Speaking in Sofia, Bulgaria, after a meeting of the finance ministers of the European Union’s 19-member eurozone, Finance Commissioner Pierre Moscovici said Greece was essentially on track to meet its reform commitments, “but there are still a few efforts to be conducted.”
Among key issues are the handling of banks’ soured loans and property foreclosures.
Greece is set to emerge from its third and final bailout on Aug. 20, after eight years of relying on emergency loans from international creditors. In return, it has had to push through repeated rounds of deep spending cuts, structural reforms and privatizations and its economy has been under strict supervision by its creditors.
“We are very satisfied with the Eurogroup (meeting),” said Greek Finance Minister Euclid Tsakalotos, referring to the eurozone finance ministers’ gathering.
The Greek government has committed to continuing reforms after the end of the bailout, but has resisted the idea preferred by some, including the country’s central bank, of taking a so-called precautionary credit line — a backup loan it could use as it eases back into international bond markets.
A credit line would likely involve more stringent government austerity measures and heavier international oversight, which would make it politically unpopular. Instead, the left-led coalition government has insisted on a “clean exit” from the bailout.
“We will have reinforced surveillance, which has nothing to do with a credit line,” said Tsakalotos. He stressed that the bailout program will be over, meaning creditors will no longer regularly demand reforms in exchange for loans.

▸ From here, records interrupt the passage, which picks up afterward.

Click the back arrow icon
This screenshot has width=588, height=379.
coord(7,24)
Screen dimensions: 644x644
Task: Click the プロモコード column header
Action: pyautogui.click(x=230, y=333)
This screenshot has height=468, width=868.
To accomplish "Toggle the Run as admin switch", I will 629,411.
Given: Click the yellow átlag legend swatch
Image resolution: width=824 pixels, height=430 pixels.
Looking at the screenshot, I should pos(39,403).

Tsakalotos presented the government’s proposals for growth in the post-bailout era to the finance ministers at the Sofia meeting, and said the creditors were “very happy” with the presentation.
“The strategy is to boost Greece’s long-term growth potential and enhance the investment climate. Importantly, it underlines Greek ownership of the reform process” after the bailout, said Mario Centeno, who chairs the eurozone finance ministers’ meetings.

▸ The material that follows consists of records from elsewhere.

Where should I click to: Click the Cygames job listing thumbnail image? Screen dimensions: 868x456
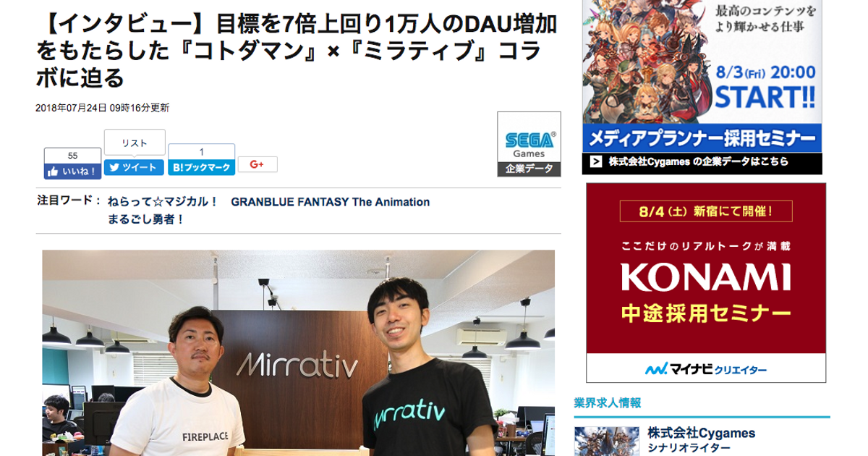606,441
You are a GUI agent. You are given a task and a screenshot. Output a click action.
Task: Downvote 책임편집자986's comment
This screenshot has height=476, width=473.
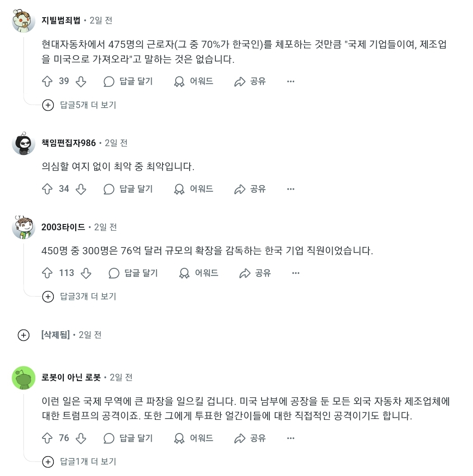click(81, 189)
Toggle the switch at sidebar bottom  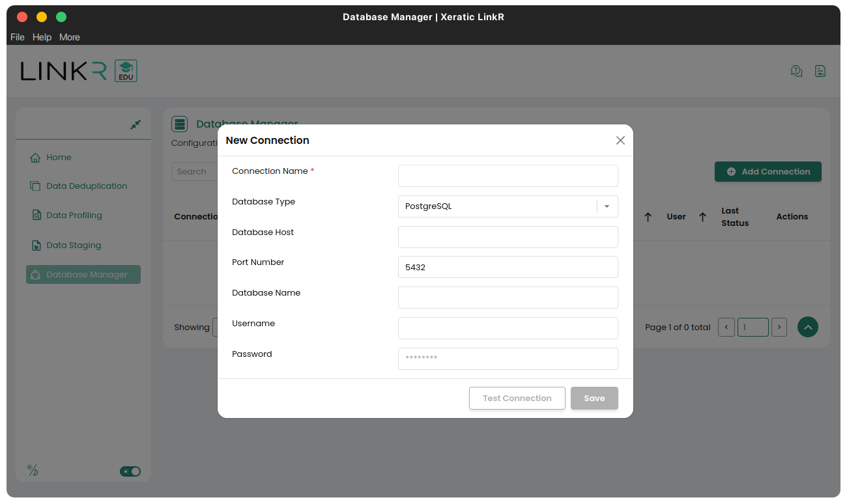pos(130,471)
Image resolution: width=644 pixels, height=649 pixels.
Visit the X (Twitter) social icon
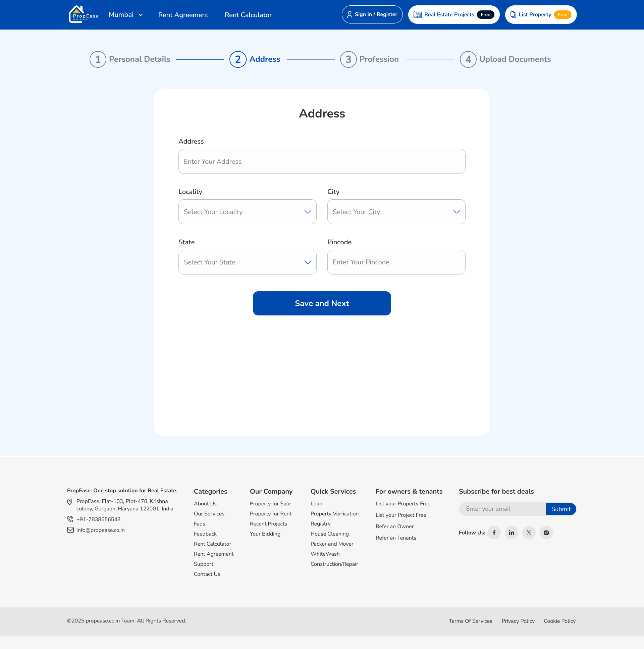pos(529,532)
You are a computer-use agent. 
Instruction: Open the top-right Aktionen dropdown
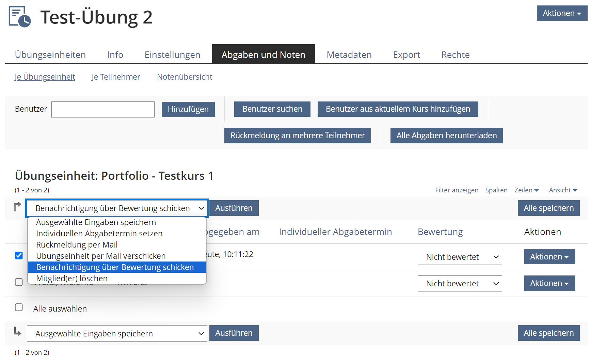click(x=562, y=13)
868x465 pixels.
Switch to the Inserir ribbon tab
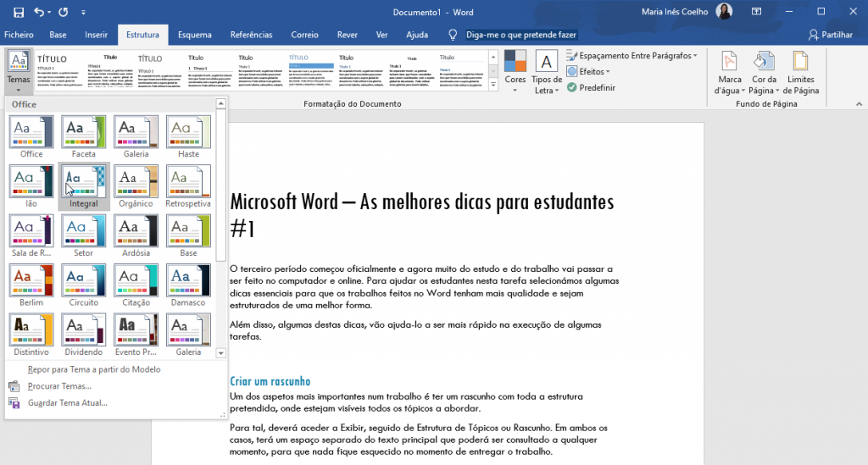(96, 35)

Moscovici stressed the need for a surveillance program after the end of the bailout.
“We really are now in the final straight,” he said. “We have undoubtedly already covered 90 percent of the way. The effort mustn’t stop now, it must go all the way. The last 10 percent isn’t necessarily the simplest, but it must be done and we will do it together.”
The debt inspectors will return to Athens on May 14 for the fourth and final review of the last bailout, said Centeno.

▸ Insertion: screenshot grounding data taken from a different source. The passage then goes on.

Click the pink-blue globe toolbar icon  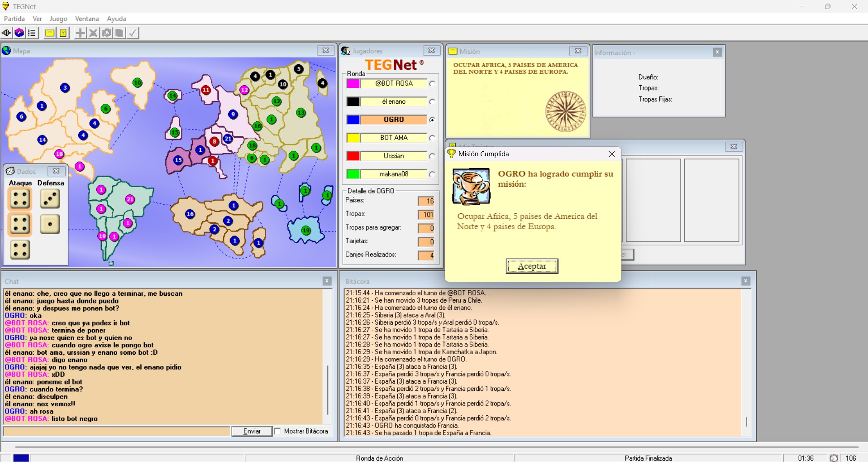click(x=19, y=33)
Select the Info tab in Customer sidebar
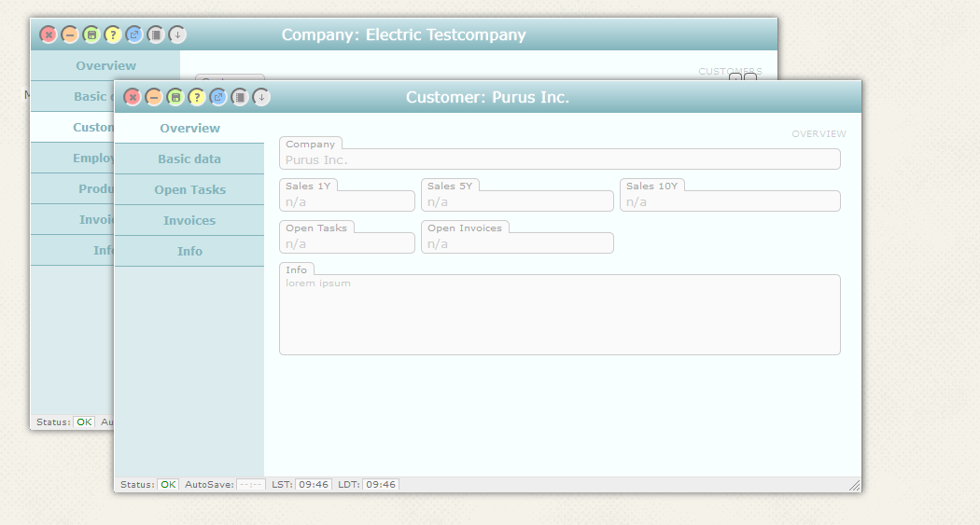Image resolution: width=980 pixels, height=525 pixels. [189, 251]
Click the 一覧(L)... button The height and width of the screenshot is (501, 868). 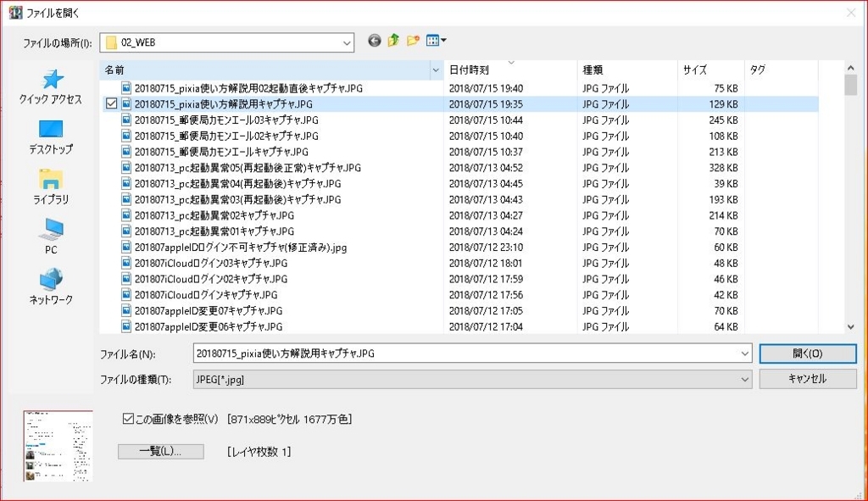click(160, 452)
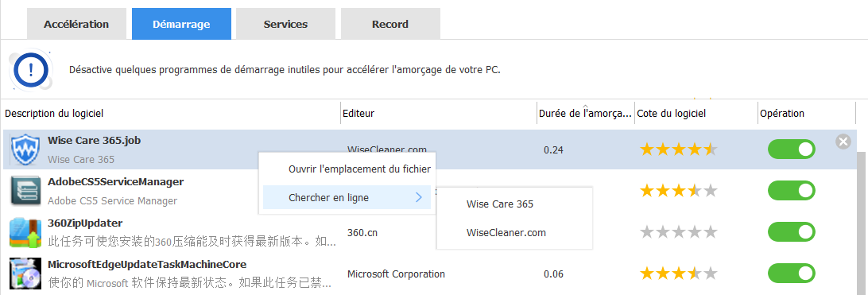Switch off the 360ZipUpdater startup toggle
The width and height of the screenshot is (868, 295).
pos(792,232)
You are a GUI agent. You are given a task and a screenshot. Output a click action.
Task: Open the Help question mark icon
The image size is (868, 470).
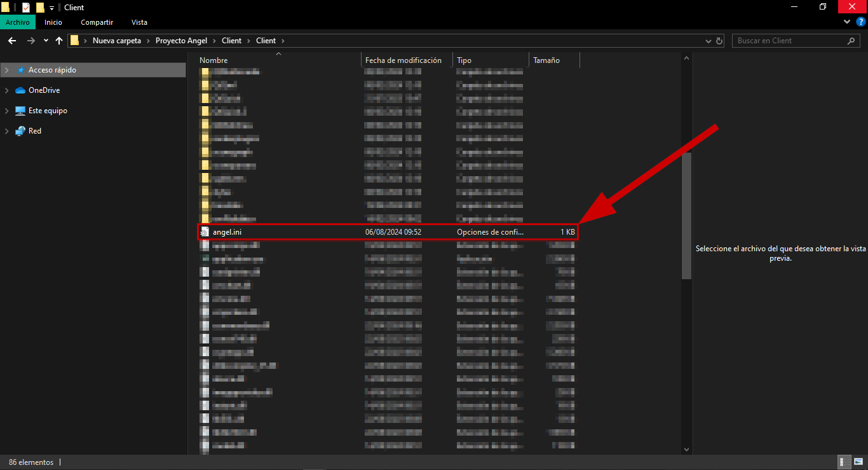(861, 22)
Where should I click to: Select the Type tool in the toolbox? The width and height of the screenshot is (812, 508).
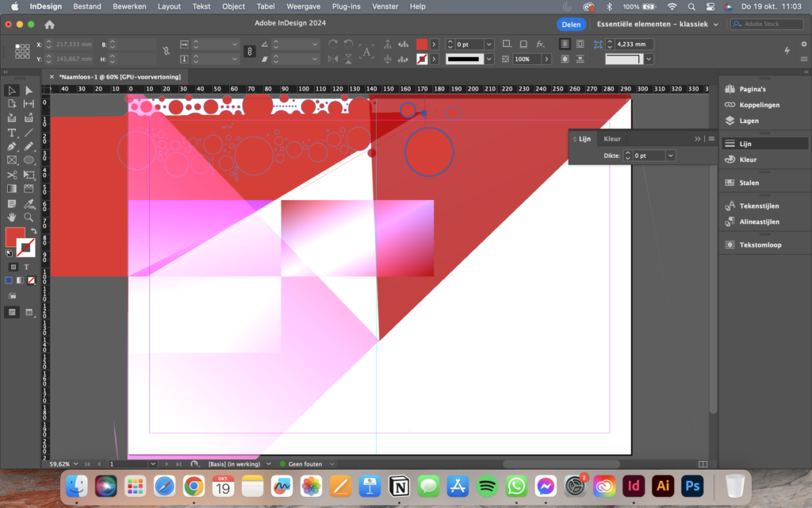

“We saw some good news from Greece lately, namely on the fiscal side,” said Centeno, noting the country had posted a primary surplus — the budget balance minus debt repayment — of over 4 percent of gross domestic product for a second year. “This is very encouraging given the track record.”
Athens also expects some form of debt relief at the end of its bailouts, as promised by its creditors.
“The final decision on the implementation of the debt measures will be taken, if needed, at the end of the program,” Centeno said, while Tsakalotos said the discussion on the debt was continuing and would be concluded by the June 21 finance ministers’ meeting.
Derek Gatopoulos in Athens contributed.